--- Passage Enclosed Below ---

5 Steps to Finding the Right Heart Doctor
One of the reasons people put off having potentially problematic heart issues checked out is that they don’t know how to find the right cardiologist, or even where to begin. It can be a daunting process, especially if you don’t feel that you’re in an emergency situation.
If you think you might be on the path to a heart problem (or if you already have one), here are a few steps to add to your cardiologist search process. Remember that, especially with heart issues, time is key.
Something that often gets left off the list when looking for the right doctor is convenience. When it comes to heart problems, you could be making several visits for testing, diagnosis and follow-up, you need to be seeing a doctor you can get to easily. You should also see a doctor who practices in or near the hospital of your choice. This will help if you go to that medical facility for other health issues, and it will make the exchange of medical information go more smoothly.
Check Your Coverage
A good place to start when researching who will be the best cardiologist for you is with your own health insurance company. First of all, they’ll have information about certifications, specialties and qualifications. But more importantly, unless you’re very wealthy, you’ll need to see someone in your network so it’s covered by your insurance. When it comes down to it, your health is the most important and you need to choose the doctor who will be the best for you, but starting with the doctors who are covered in your plan could save your life and your financial well-being.
Research Specialties, Credentials and Reputation
Once you have list of cardiologists convenient to you and in your health insurance network, it’s time to buckle down and do the real research. First, you need a cardiologist who specializes in the type of issue you have, if you know it. Your general practitioner should be able to help you figure this out. Check for credentials like advanced and continuing education, board certifications and fellowships.
Then, check the doctor’s reputation. See if he writes for respected journals or has been asked by peers to speak at events. Check online discussions to see how the community feels about the doctor you’re researching. It’s also helpful to check out the medical facility where the cardiologist has privileges or practices. If you have questions about the facility’s reputation, you should also have questions about the doctor’s reputation. Plus, if you need surgery or a stay for observation, that’s where you’ll be.

--- End of Enclosed Passage ---

→ **Apply what you read**
1. Copy the heart doctor article from "If you think" to "go more smoothly.".
2. Answer these about the article on finding a heart doctor:
(a) Who should be able to help you figure out what type of issue your cardiologist should specialize in?
(b) Besides being easy to get to, where should your doctor practice?
(c) What three things will your health insurance company have information about?
3. Keep writing the article on finding the right heart doctor, picking up after its last sentence.
Pay no attention to the data that comes next; it has nothing to do with this work.

--- Entries supplied Enclosed Below ---

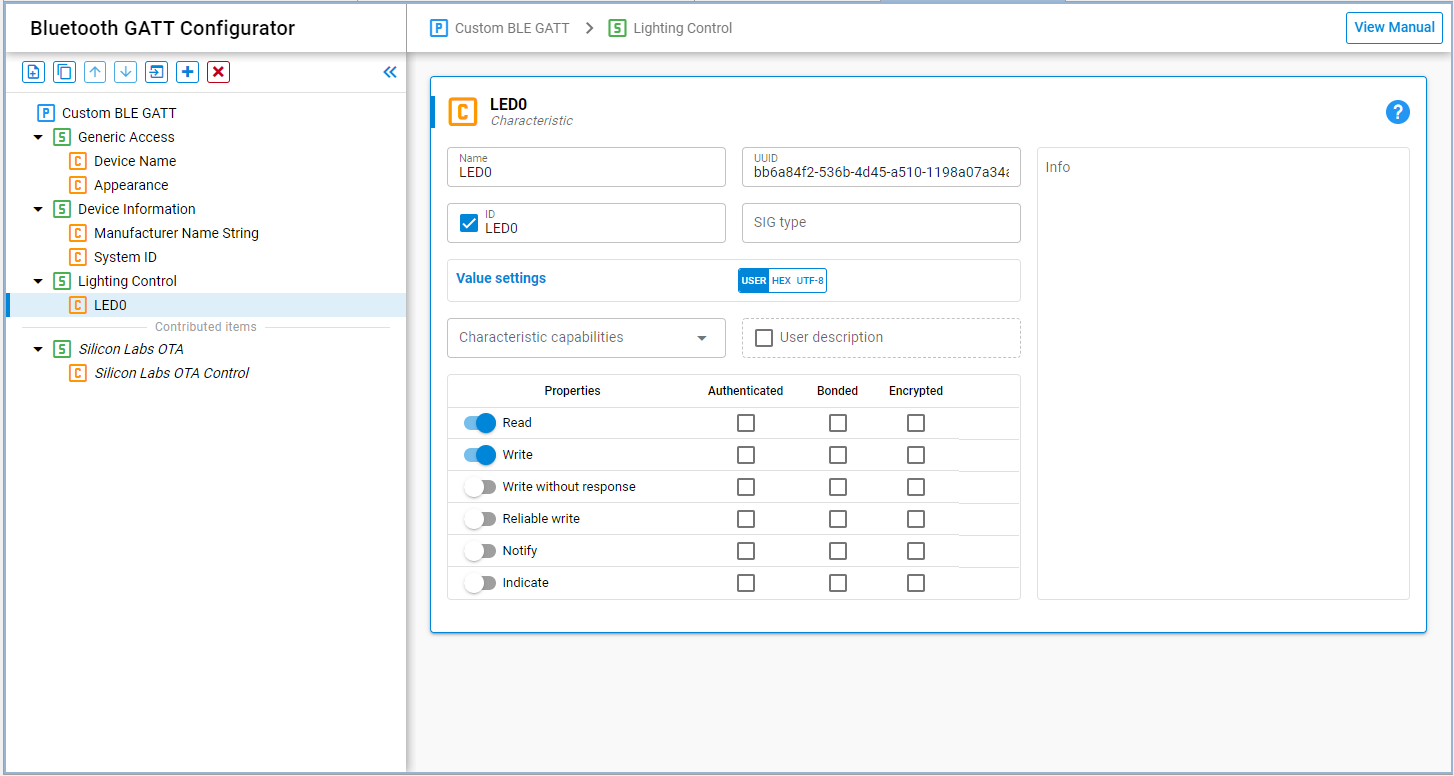This screenshot has height=776, width=1454.
Task: Click the move down arrow icon
Action: tap(125, 72)

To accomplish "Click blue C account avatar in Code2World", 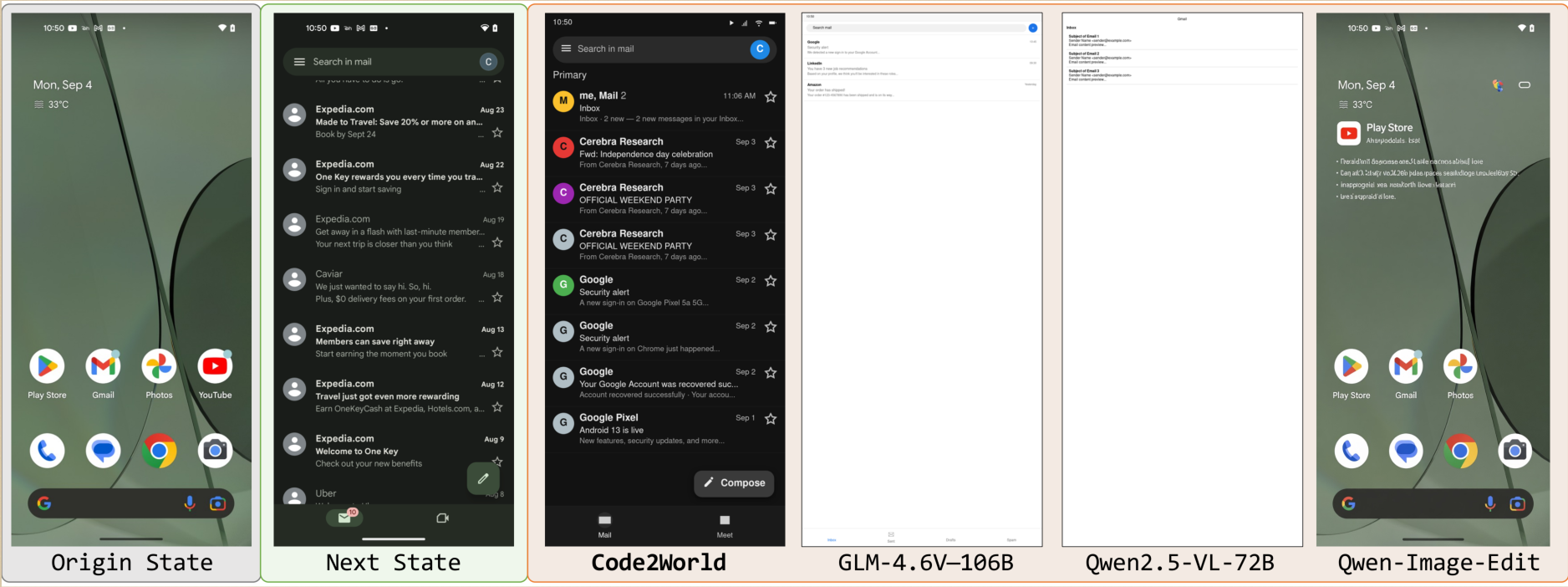I will 759,49.
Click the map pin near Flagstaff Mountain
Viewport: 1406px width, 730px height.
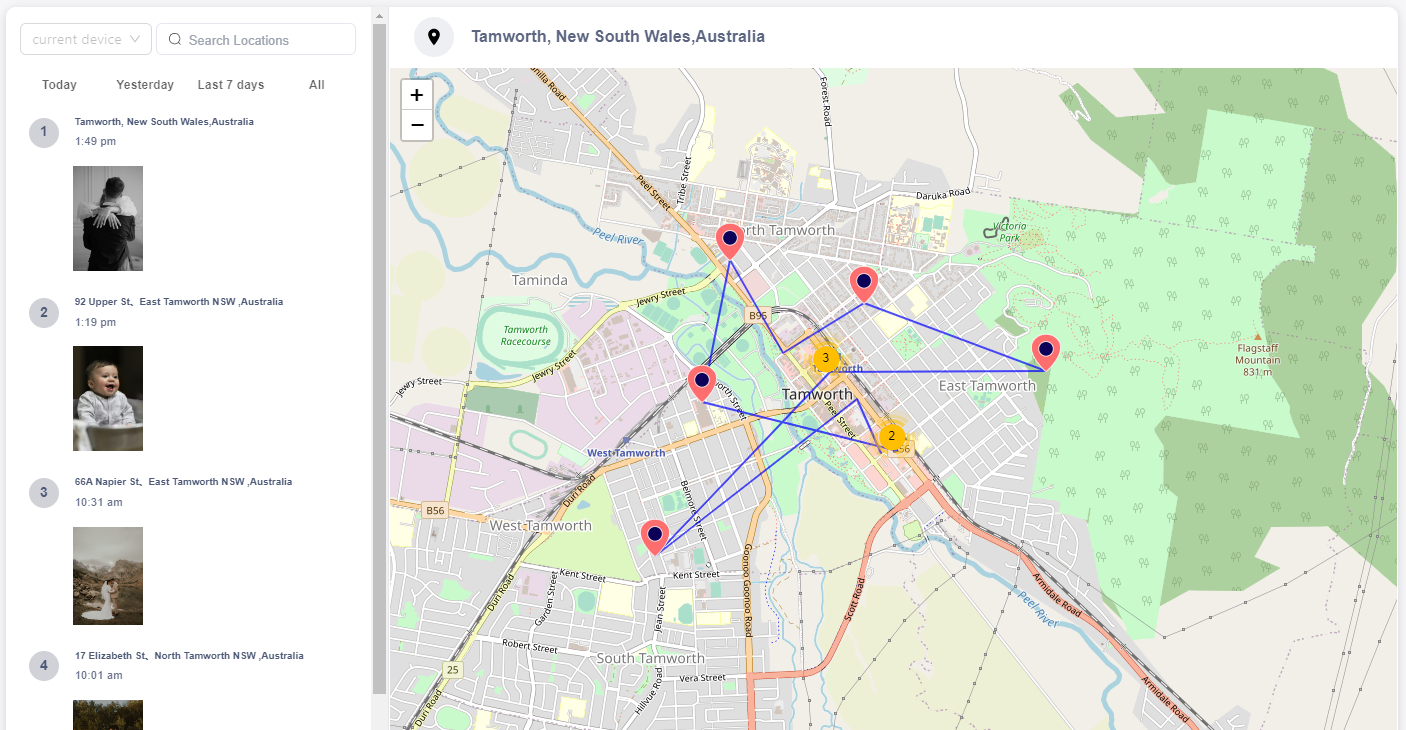click(x=1046, y=350)
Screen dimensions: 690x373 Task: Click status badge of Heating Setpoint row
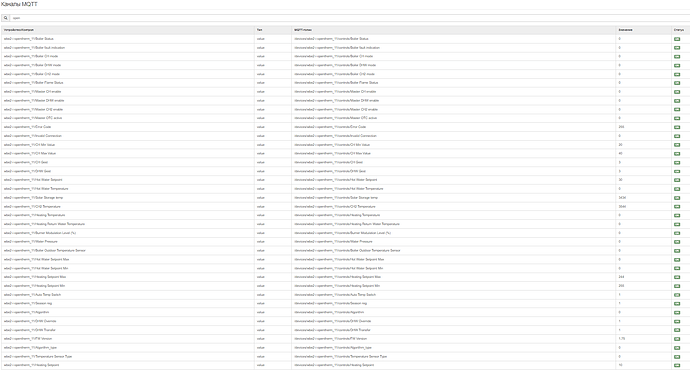[x=677, y=366]
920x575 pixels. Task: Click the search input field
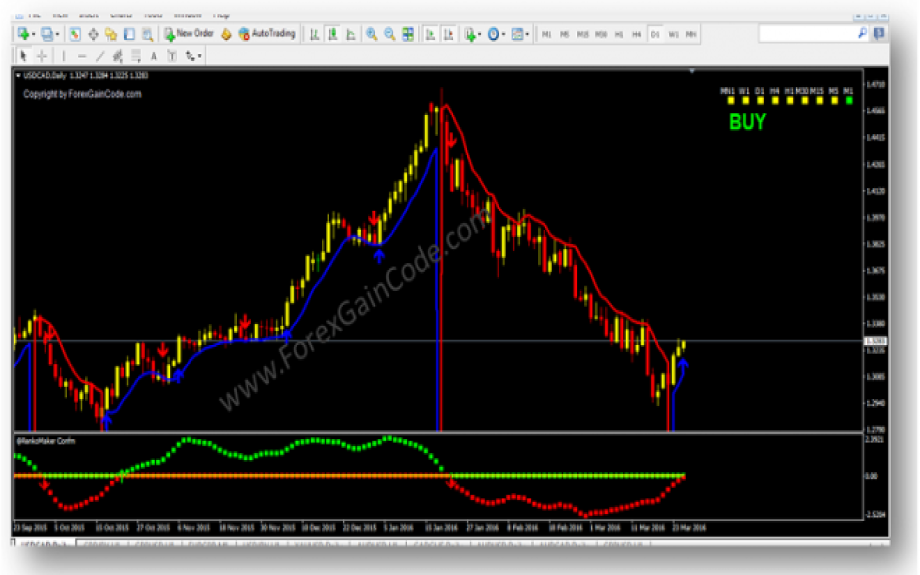pos(806,34)
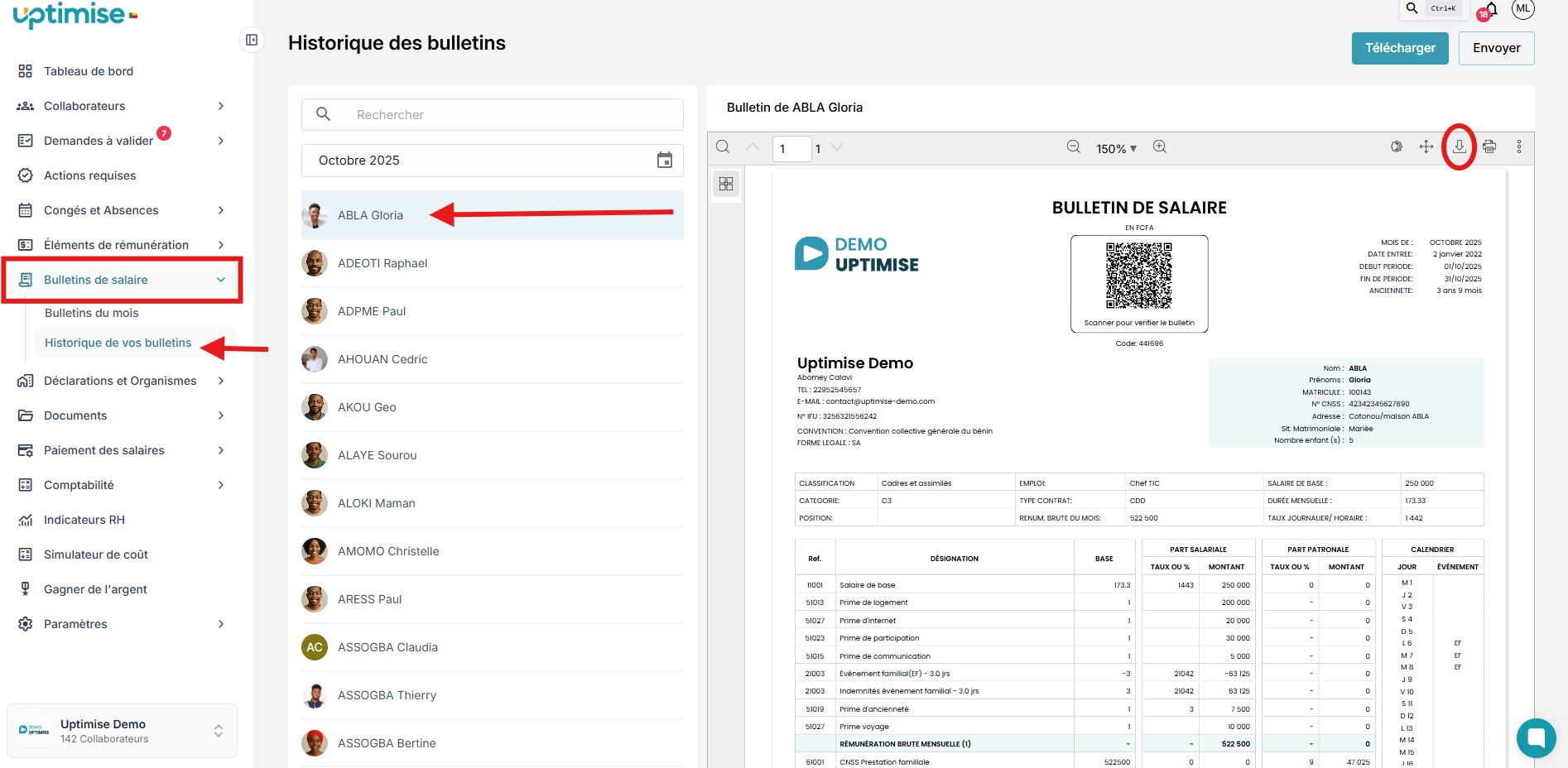Open the Octobre 2025 calendar picker
Image resolution: width=1568 pixels, height=768 pixels.
click(x=664, y=161)
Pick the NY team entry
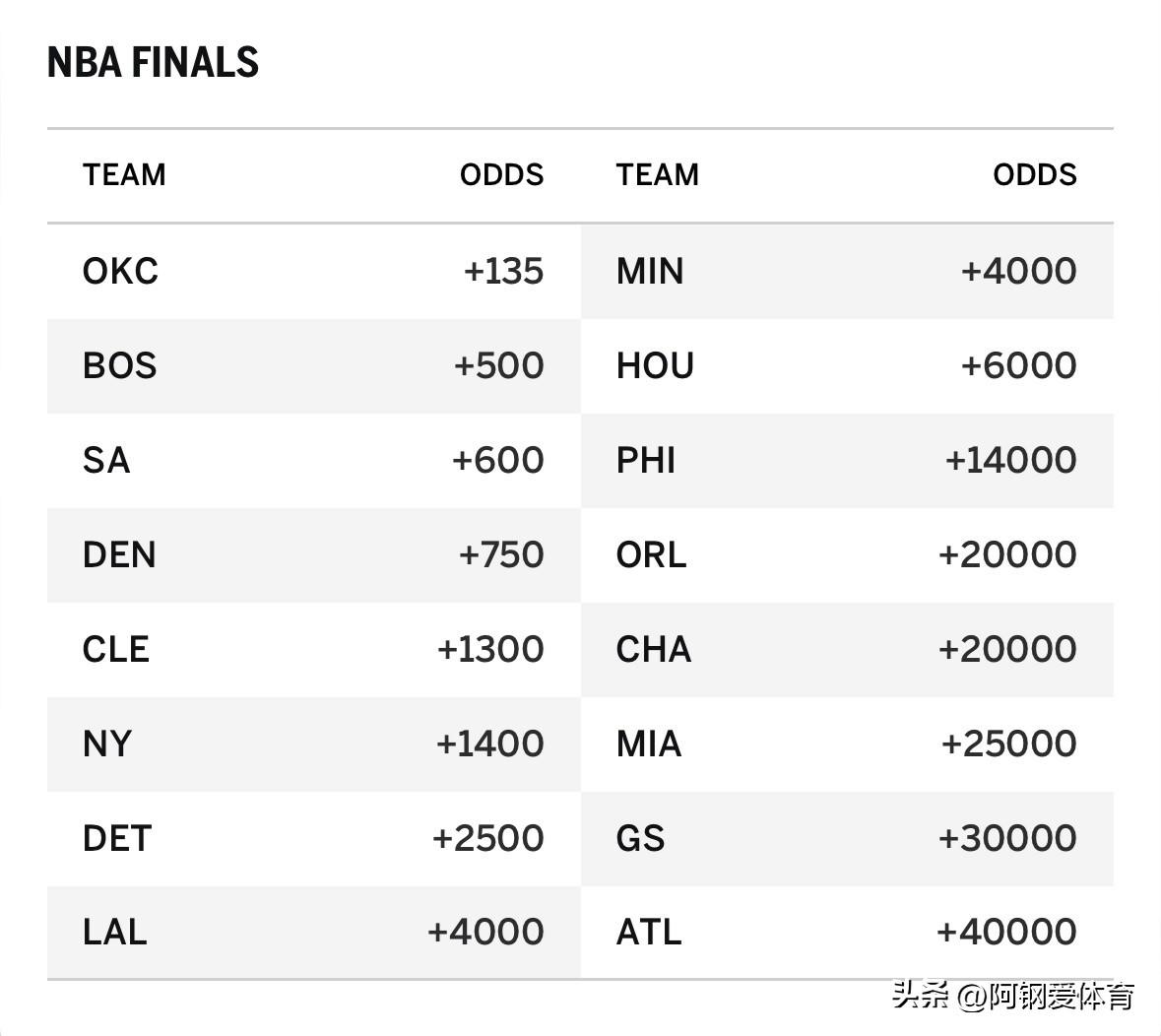 tap(106, 744)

--- End of Enclosed Entries supplied ---

→ **Results for the exercise**
1.
If you think you might be on the path to a heart problem (or if you already have one), here are a few steps to add to your cardiologist search process. Remember that, especially with heart issues, time is key.
Something that often gets left off the list when looking for the right doctor is convenience. When it comes to heart problems, you could be making several visits for testing, diagnosis and follow-up, you need to be seeing a doctor you can get to easily. You should also see a doctor who practices in or near the hospital of your choice. This will help if you go to that medical facility for other health issues, and it will make the exchange of medical information go more smoothly.

2.
(a) Your general practitioner.
(b) In or near the hospital of your choice.
(c) Certifications, specialties and qualifications.

3.
Test the Chemistry
Once you’ve got your list narrowed down, it’s time to meet with some physicians. You have to see if the chemistry is right. You need to make sure the cardiologist listens to you and communicates with you well. You have to determine if they have the right level of bedside manner for you. Even if everyone you know has told you someone is a great doctor, if the chemistry isn’t right for you, you need to move on. You have to be comfortable with your choice so you are more open and you know your needs are being met. Heart trouble can be very serious and if you and your cardiologist don’t communicate well, something could be missed and your life could be at risk.
Be Your Own Advocate
Finally, when you’ve started to see your new cardiologist, always make sure you’re being heard and you’re speaking up for yourself. If there are symptoms you think are being ignored, ask about them again. If there are tests you think aren’t being done, request them. Get answers to all your questions. Make your cardiologist take time with you to be clear about what’s being discussed and give you time to write down what you’re being told. And, if you don’t think you’ve been properly diagnosed, or your treatment doesn’t seem to be helping, get another opinion. In some cases, it could take two or three professional opinions to get an accurate diagnosis. You have to be your own best advocate.